With no air conditioning, the ones making the pizza are dripping their sweat all over the pizza. Yummy! When I picked up food at a Chinese restaurant, I saw just that. It truly turned me off of Chinese food.


----------



## Frontier Guy (Dec 27, 2015)

The head of the SEIU earns $350,000 plus benefits annually, roughly $6730.76 per week, or $168.26 per hour. Assuming these new members earn $22 per hour, they’ll earn $46,000 per year.

I’m sure the head of the SEIU can justify earning 8 times as much as the rank and file, I mean, it’s not like unions are all about equality.


----------



## painfreepc (Jul 17, 2014)

uberebu said:


> Automation is a good thing. Does anyone miss picking cotton when a combine can do it? Do we miss having to go to blockbuster for a movie? Would we rather keep horses and walk to school, uphill in the snow, both ways? Nope...I like the labor-saving devices modernity has provided.
> 
> P.S. I wouldn't give up google so we could re-open libraries and hire more librarians. Would you?


Yeah you just keep on thinking all the automated technology, all the AI technology that's going on, you just keep on thinking it's going to be the same as like it was when we didn't need Librarians and we didn't need bowling pins set uppers, I hope you're young enough to see this world turn into a world like in the movie robocop, just remove RoboCop what was wrong with that Society no average human being could get a job that's what we're headed for, I'm 60 years old I'm probably not going to live long enough to see that day but if you're young enough you will just remember me when it happened.

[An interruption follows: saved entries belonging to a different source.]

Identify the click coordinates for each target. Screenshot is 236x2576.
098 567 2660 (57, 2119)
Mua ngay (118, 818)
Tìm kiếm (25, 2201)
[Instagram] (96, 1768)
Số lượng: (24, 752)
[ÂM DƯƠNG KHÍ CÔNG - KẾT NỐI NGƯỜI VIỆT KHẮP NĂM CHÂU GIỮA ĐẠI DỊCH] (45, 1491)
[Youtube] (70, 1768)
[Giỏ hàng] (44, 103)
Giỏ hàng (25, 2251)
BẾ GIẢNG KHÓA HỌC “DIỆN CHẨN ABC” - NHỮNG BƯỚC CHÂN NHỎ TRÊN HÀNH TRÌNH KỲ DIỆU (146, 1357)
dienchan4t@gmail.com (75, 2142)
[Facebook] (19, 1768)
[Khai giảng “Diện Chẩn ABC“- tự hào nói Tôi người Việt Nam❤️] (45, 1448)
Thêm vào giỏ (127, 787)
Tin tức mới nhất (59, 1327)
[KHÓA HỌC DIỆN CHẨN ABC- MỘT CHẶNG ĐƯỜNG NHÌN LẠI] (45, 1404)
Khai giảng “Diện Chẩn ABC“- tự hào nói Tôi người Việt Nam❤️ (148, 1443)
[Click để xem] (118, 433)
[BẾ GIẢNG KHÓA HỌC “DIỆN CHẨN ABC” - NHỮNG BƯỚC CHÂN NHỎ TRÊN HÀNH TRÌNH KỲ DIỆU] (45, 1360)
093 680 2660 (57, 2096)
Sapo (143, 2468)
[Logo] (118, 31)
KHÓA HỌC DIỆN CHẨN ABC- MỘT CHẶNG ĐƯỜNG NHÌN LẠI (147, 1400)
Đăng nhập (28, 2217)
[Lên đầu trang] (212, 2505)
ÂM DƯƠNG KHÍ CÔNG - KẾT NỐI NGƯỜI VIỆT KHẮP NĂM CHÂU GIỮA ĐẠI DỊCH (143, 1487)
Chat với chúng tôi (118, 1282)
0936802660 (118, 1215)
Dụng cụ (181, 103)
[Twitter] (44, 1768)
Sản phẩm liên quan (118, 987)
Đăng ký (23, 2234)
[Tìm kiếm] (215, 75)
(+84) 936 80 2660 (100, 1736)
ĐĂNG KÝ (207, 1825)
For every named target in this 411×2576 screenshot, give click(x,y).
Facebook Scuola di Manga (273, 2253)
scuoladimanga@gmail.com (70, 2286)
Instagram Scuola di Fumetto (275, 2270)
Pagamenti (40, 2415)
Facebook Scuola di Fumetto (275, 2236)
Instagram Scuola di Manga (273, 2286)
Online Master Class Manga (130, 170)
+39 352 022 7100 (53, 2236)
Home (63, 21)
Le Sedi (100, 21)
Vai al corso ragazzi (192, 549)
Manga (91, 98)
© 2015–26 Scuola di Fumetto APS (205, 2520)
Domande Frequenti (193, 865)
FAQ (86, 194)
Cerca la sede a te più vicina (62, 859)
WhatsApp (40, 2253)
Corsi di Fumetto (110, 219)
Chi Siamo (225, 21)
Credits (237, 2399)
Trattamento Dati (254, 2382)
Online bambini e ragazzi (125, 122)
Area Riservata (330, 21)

Just like today we see all the signs and businesses saying they need workers we are hiring, this is going to come a day in a not too distant future where it's going to be the opposite, all going to see signs that say we are not hiring and never will be.


----------



## painfreepc (Jul 17, 2014)

We already got chipotle with burrito making robot it had the imperfections of a human burrito maker built in, you think that's a good thing,

It's the coolest thing the future has to offer, no more hiring human chefs.


----------



## Heisenburger (Sep 19, 2016)

_Tron_ said:


> I hope to god the sarcasm came through.


 I didn't smell any at all.



Uber's Guber said:


> or spit on your food.


----------



## Jst1dreamr (Apr 25, 2019)

Donatello said:


> We shall see if it's feasible,


It doesn't matter if it is feasible, This is California democraps trying to control every industry and this new board is nothing less than forcing a union upon these workers and companies. Just the latest democrap trick hidden within a lie.


----------



## REX HAVOC (Jul 4, 2016)

There are still a lot of people that will find delivery jobs like DD and Flex more to their liking. Like the guy who already has a day job but does Flex in the morning before work or DD on the weekends. Also there are a lot of DD drivers that don't speak English and they don't mind working 12 hour days while staying independent rather then flipping burgers or washing dishes.


----------



## Jumpin Jim (Mar 4, 2018)

painfreepc said:


> We already got chipotle with burrito making robot it had the imperfections of a human burrito maker built in, you think that's a good thing,
> 
> It's the coolest thing the future has to offer, no more hiring human chefs.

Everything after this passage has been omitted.